Supplied data -
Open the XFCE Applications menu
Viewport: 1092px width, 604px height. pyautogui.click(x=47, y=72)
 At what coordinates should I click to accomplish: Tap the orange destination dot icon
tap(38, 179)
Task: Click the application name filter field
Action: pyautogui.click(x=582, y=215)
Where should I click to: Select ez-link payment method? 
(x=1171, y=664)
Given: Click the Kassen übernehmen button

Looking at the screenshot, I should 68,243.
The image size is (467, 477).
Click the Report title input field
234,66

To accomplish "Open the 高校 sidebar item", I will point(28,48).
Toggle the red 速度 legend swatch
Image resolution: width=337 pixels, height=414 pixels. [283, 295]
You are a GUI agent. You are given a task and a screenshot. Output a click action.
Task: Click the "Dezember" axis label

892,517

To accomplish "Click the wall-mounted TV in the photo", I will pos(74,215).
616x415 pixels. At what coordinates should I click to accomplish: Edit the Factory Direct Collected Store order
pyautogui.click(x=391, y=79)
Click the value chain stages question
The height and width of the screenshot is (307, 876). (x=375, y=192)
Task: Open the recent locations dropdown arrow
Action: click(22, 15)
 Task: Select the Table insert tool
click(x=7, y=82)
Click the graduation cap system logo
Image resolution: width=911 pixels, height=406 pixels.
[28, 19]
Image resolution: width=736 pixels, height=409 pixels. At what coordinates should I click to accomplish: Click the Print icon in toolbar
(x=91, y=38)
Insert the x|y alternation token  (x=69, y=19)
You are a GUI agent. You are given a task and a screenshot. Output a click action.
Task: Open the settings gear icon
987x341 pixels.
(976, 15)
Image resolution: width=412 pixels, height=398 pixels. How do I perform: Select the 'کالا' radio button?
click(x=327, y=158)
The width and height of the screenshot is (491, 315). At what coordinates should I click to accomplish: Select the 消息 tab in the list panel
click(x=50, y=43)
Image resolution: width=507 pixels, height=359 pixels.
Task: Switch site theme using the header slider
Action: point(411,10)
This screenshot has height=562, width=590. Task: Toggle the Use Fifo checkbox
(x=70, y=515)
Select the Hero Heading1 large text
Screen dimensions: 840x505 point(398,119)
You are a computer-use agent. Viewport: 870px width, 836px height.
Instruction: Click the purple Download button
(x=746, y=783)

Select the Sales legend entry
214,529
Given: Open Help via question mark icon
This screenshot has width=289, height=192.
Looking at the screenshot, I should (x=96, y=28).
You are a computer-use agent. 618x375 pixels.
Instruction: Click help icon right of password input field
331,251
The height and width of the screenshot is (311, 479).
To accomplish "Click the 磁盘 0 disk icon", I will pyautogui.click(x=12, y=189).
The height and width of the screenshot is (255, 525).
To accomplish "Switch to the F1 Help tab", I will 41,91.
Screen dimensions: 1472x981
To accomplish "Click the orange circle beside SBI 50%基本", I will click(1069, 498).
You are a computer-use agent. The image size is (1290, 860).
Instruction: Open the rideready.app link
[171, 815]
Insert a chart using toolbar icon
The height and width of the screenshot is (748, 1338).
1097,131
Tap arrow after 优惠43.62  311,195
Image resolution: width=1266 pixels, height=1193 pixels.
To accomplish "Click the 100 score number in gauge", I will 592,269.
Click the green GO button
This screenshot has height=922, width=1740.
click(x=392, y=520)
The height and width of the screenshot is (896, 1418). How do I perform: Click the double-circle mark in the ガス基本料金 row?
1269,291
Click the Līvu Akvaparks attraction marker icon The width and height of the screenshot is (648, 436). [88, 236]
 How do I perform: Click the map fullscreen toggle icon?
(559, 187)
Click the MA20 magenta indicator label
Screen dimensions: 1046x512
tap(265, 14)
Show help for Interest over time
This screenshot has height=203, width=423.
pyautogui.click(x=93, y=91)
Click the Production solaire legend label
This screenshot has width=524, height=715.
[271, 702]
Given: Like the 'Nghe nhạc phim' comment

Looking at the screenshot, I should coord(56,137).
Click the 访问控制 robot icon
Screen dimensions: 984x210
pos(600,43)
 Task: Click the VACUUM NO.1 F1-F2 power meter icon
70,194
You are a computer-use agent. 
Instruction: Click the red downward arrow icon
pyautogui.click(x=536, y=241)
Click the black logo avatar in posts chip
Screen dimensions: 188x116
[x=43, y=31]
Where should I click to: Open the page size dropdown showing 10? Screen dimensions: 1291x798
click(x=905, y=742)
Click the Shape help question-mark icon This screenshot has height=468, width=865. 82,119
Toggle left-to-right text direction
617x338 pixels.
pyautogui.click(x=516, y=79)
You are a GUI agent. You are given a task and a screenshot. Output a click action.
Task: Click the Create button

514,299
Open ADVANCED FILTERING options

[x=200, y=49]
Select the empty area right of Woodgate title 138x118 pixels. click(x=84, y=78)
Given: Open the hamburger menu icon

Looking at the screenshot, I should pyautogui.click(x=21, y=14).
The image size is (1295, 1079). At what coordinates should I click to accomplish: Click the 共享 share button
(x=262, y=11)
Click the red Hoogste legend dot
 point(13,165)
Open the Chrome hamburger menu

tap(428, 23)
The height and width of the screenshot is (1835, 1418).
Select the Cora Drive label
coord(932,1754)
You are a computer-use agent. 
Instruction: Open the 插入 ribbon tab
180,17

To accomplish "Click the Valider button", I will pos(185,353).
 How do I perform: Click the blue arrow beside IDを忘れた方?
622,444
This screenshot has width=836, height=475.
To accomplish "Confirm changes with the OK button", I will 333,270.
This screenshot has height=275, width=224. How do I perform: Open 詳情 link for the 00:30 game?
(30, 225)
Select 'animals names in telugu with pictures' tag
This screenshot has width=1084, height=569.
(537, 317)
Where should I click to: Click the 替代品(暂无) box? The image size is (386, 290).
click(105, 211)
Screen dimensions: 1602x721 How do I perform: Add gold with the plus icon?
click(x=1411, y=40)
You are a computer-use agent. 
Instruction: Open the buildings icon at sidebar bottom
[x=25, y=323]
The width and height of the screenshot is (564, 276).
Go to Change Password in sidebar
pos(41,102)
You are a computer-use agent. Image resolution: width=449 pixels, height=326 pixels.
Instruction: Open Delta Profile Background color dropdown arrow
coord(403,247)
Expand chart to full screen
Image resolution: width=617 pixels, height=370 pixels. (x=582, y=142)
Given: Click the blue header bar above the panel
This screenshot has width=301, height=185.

Task instructions -
Set down, from the entries above, exactly the lines from the one with "Task: Click the Create button" up to and including the one with "This screenshot has width=836, height=475.", and no other lines.

Task solution -
Task: Click the Create button

514,299
Open ADVANCED FILTERING options

[x=200, y=49]
Select the empty area right of Woodgate title 138x118 pixels. click(x=84, y=78)
Given: Open the hamburger menu icon

Looking at the screenshot, I should pyautogui.click(x=21, y=14).
The image size is (1295, 1079). At what coordinates should I click to accomplish: Click the 共享 share button
(x=262, y=11)
Click the red Hoogste legend dot
 point(13,165)
Open the Chrome hamburger menu

tap(428, 23)
The height and width of the screenshot is (1835, 1418).
Select the Cora Drive label
coord(932,1754)
You are a computer-use agent. 
Instruction: Open the 插入 ribbon tab
180,17

To accomplish "Click the Valider button", I will pos(185,353).
 How do I perform: Click the blue arrow beside IDを忘れた方?
622,444
This screenshot has width=836, height=475.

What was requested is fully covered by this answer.